Tandaglobal.news | Kediri — Komisi III DPRD Kabupaten Kediri bersama sejumlah organisasi perangkat daerah (OPD) meninjau langsung kondisi jalan di kawasan tambang pasir Desa Wonorejo Trisulo, Kecamatan Plosoklaten, Jumat.

Peninjauan dilakukan sebagai tindak lanjut atas surat permohonan dari pemerintah desa yang meminta fasilitasi penyelesaian persoalan jalan yang dinilai membahayakan keselamatan masyarakat.

Jalan sepanjang lebih dari 500 meter tersebut merupakan akses utama menuju area pertanian sekaligus lokasi penambangan pasir rakyat.

Aktivitas penambangan yang berlangsung selama bertahun-tahun membuat badan jalan terus menyempit.

Di sejumlah titik, lebar jalan kini hanya berkisar tiga hingga empat meter, sementara di sisi kanan dan kiri terdapat bekas galian sedalam lima hingga tujuh meter.

Kondisi tersebut dikhawatirkan terus memicu kecelakaan apabila tidak segera ditangani.

Ketua Komisi III DPRD Kabupaten Kediri Totok Minto Laksono mengatakan pihaknya sengaja turun ke lokasi setelah menerima surat dari pemerintah desa yang meminta fasilitasi penyelesaian persoalan tersebut.

“Setelah melihat langsung kondisi di lapangan, semua temuan sudah kami catat.
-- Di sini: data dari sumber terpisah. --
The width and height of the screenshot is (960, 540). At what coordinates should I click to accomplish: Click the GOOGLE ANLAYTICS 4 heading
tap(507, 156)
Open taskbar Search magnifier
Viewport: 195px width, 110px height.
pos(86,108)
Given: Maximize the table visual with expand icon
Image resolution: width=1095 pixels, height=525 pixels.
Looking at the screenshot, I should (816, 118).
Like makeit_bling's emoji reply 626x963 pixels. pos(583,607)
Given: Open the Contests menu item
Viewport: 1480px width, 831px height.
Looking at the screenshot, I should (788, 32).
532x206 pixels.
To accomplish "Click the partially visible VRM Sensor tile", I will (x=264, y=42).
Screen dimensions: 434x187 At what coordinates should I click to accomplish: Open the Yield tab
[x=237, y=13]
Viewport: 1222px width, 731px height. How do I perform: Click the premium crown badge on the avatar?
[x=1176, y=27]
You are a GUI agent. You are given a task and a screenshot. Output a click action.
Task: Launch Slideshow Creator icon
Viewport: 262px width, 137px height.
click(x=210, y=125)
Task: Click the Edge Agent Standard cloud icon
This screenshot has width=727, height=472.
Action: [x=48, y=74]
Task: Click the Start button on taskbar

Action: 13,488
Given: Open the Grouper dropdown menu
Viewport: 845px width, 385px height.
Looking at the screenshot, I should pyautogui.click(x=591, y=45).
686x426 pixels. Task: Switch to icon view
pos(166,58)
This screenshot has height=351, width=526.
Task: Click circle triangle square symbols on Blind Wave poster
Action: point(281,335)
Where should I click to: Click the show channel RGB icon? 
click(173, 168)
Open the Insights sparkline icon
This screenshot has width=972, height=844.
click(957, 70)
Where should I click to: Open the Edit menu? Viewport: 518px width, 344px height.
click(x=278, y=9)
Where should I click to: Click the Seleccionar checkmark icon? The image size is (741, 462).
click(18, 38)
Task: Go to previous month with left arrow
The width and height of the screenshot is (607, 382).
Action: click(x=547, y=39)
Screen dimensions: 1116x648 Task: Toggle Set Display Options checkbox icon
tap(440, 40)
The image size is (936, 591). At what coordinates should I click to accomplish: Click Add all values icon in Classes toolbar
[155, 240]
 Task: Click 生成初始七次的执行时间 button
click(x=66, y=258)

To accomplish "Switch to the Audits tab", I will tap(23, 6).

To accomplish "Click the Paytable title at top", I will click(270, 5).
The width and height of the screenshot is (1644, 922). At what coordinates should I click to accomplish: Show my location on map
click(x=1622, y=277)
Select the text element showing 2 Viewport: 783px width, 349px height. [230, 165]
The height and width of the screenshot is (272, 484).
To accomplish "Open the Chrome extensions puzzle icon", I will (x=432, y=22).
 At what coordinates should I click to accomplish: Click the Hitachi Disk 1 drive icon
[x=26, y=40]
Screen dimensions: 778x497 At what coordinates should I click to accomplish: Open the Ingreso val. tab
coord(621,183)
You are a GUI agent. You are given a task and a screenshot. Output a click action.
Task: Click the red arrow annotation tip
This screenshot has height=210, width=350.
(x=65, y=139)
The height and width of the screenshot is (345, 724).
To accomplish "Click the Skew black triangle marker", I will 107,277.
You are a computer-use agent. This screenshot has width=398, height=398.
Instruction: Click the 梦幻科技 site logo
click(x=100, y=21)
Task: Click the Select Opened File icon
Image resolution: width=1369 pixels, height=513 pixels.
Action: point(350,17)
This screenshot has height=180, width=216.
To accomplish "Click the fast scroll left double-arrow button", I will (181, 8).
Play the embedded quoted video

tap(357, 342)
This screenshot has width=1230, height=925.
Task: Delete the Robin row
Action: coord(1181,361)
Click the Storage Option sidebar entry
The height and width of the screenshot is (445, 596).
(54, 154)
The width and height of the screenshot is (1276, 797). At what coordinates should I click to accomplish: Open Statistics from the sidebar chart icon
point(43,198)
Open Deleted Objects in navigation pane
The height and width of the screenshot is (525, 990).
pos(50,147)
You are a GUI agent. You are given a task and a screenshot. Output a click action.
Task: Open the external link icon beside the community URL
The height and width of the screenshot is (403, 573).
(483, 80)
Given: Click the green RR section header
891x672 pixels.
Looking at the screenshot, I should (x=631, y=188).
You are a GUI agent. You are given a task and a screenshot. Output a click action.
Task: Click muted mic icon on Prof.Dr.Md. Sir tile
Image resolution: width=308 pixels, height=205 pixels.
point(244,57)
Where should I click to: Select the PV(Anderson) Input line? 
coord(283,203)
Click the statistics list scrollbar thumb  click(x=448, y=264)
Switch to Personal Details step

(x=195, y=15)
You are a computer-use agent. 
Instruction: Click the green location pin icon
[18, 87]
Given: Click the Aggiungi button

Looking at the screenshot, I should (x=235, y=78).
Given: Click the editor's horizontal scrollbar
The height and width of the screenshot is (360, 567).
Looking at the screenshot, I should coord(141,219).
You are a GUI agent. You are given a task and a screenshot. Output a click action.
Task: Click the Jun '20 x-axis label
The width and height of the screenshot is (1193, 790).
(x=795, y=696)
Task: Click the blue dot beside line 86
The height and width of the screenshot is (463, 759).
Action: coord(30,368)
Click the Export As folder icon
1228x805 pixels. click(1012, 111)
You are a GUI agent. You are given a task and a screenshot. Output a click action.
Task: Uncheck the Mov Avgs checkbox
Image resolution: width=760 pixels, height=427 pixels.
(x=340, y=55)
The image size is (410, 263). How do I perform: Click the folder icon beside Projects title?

Dalam waktu dekat kami akan mengundang seluruh pihak terkait untuk membahas tindak lanjut, termasuk regulasi dan mekanisme yang dibutuhkan,” ujarnya.

Totok menjelaskan, penanganan jalan tidak bisa dilakukan secara sederhana karena lahan di sekitar lokasi berstatus Sertifikat Hak Milik (SHM).

Karena itu, setiap langkah harus memperoleh persetujuan para pemilik lahan agar tidak menimbulkan persoalan hukum di kemudian hari.

“Yang diminta pemerintah desa sebenarnya hanya kepastian regulasi dan rekomendasi. Jangan sampai pekerjaan sudah berjalan, kemudian muncul masalah baru terkait kepemilikan tanah atau pemanfaatan material hasil pengerukan. Itu yang harus kita kawal bersama,” jelasnya.

Ia menambahkan, Komisi III akan menggelar rapat lanjutan dengan menghadirkan Dinas Pekerjaan Umum dan Penataan Ruang (PUPR), Dinas Lingkungan Hidup, instansi pertanahan, pemerintah kecamatan, serta pemerintah desa untuk menyusun langkah penanganan yang aman dan sesuai ketentuan.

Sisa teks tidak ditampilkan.